The letter, signed by 50 members of Congress, follows the passage in the House last June, during Pride Month, of House Resolution 4176, the LGBTQI+ Data Inclusion Act, which would require federal surveys to collect voluntary information on sexual orientation, gender identity, and sex characteristics. Although it has not been taken up by the Senate, the Equality Caucus members noted that census officials do not need it be approved in order for them to take action in regard to adding SOGI questions to the 2030 census.

"Better data leads to better policy, and with more information about the LGBTQI+ Community, we can better draft policies and allocate resources to meet their needs," stated Cicilline. "As the number of openly LGBTQI+ people in this country continues to grow, their voices deserve to be heard. Collecting this data will provide us with a more comprehensive picture of the experiences and challenges of LGBTQI+ people, allow us to do intersectional analyses of the disparities faced across the LGBTQI+ community, and ensure we can better tailor policy solutions to meet their needs."

Porter added that in order "to protect and support the LGBTQI+ community, we need to see the LGBTQI+ community."

Having served on the House Oversight Committee, Porter noted that she knows "a complete and accurate census is essential for governments, businesses, and community organizations to serve the American people. I'm proud to help spearhead this effort that will help connect LGBTQI+ Americans to the resources they need."

In response to questions from the B.A.R. regarding the renewed call to see the census ask the SOGI questions, a spokesperson for the federal agency explained that its request for feedback it had issued in August was focused on the design of the 2030 census form and not on what questions it should include. It use of the word "design" related to strategies the census could use to ensure it doesn't undercount people of color, youth, and other hard to reach groups as occurred with the 2020 census.

"We specifically are interested in strategies that may improve or enhance the way people respond to the 2030 Census on their own," explained census officials on the webpage explaining what information they were seeking from the public and other interested parties.

Nonetheless, the request for feedback generated "many comments pertaining to questionnaire content" by the November 15 deadline to submit responses, according to the agency spokesperson.

Asked how many responses related to SOGI questions, the spokesperson replied that the agency is "currently reviewing all comments" and plans to issue a detailed report about them sometime in 2023.

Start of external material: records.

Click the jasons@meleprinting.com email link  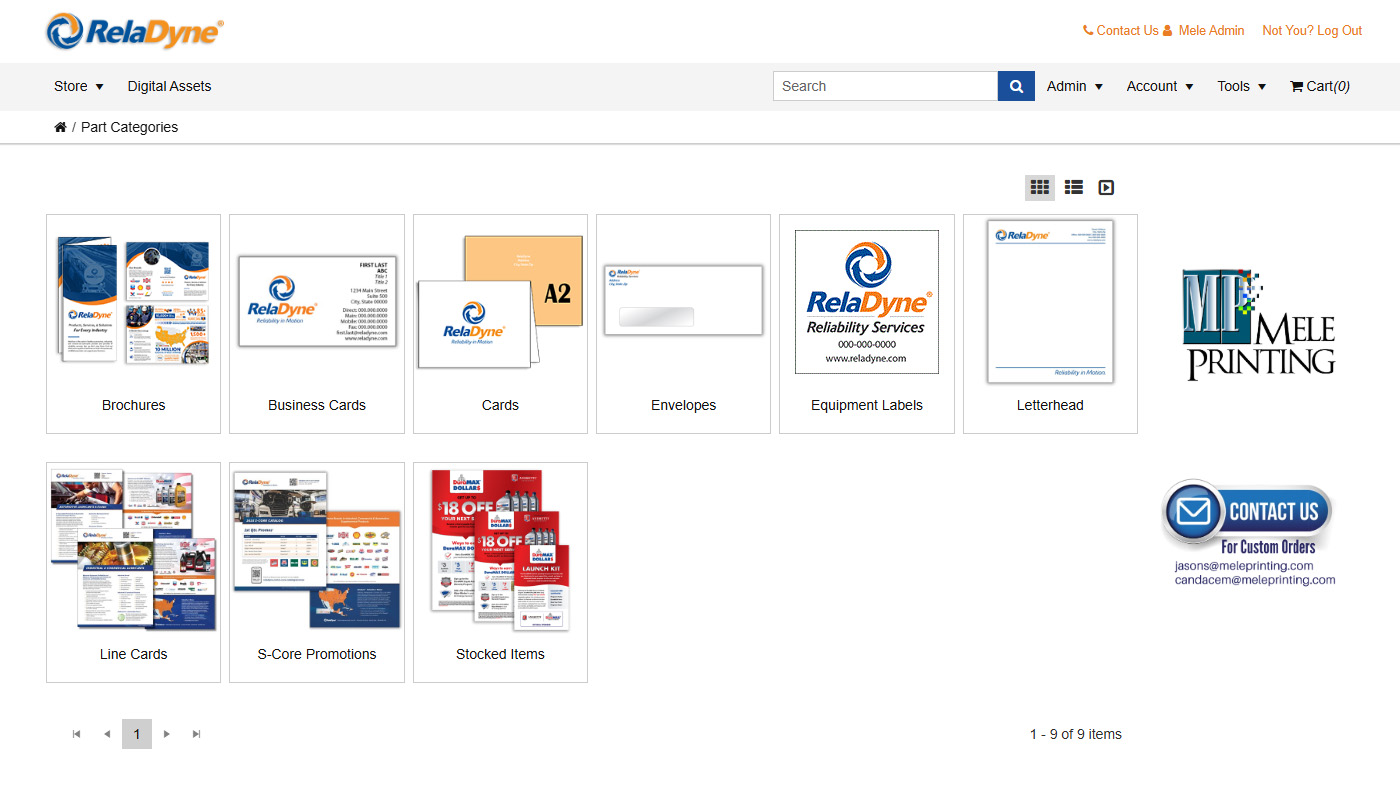click(x=1245, y=564)
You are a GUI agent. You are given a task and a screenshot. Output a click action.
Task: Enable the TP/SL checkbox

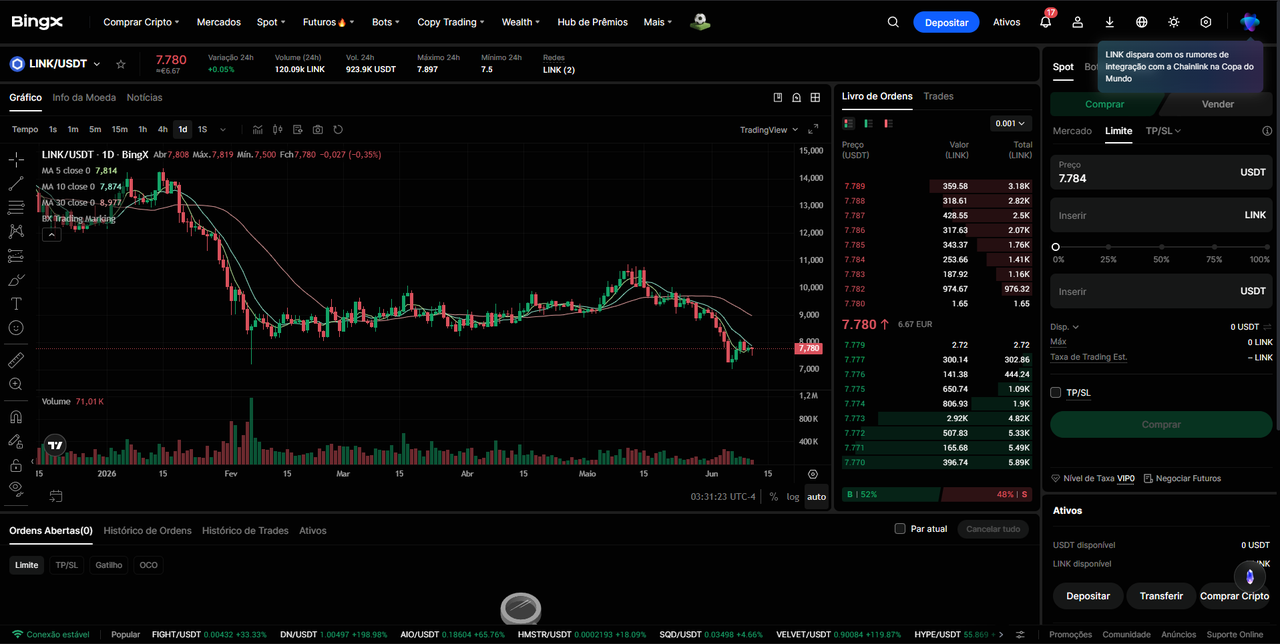pos(1055,393)
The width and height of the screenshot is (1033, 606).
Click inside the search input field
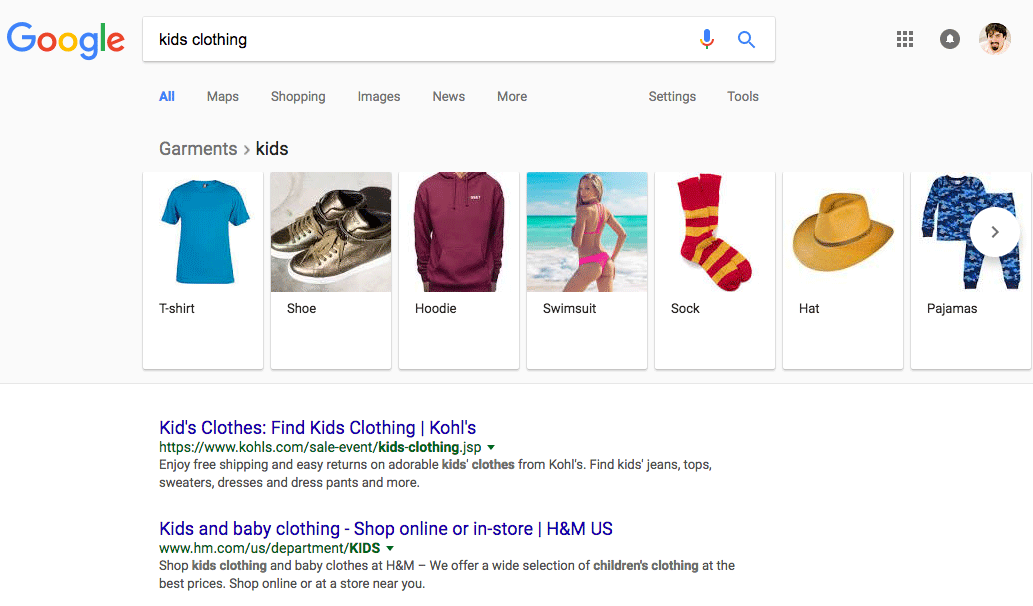[x=400, y=39]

The agency has not made any decisions at this point in regard to adding SOGI questions to the 2030 census form. According to a preliminary timeline graphic it posted, the agency will be working through 2024 on the design phase for the next census then finalize and conduct test on its planned design from 2025 to 2027.

It then expects to finalize the census content in 2028 through 2030. The next Census Day is slated for April 1, 2030.

"The Census Bureau is still in the very early stages of planning the 2030 Census. Because the Decennial Census Program is comprised of both the decennial census and the American Community Survey, content research and decisions impact both programs," stated the agency in its emailed reply to the B.A.R. "For all Decennial Census Program content decisions, the Census Bureau, in consultation with other federal agencies, Congress, and the public, will weigh data requirements carefully with the burden placed on the American public associated with responding to the census and the American Community Survey."

It stressed that, "at this time, no decisions have been made about what content will be included on the 2030 Census. This includes questions about sexual orientation and gender identity."

Due to the holidays the Political Notes column is taking a hiatus. It will return Monday, January 9.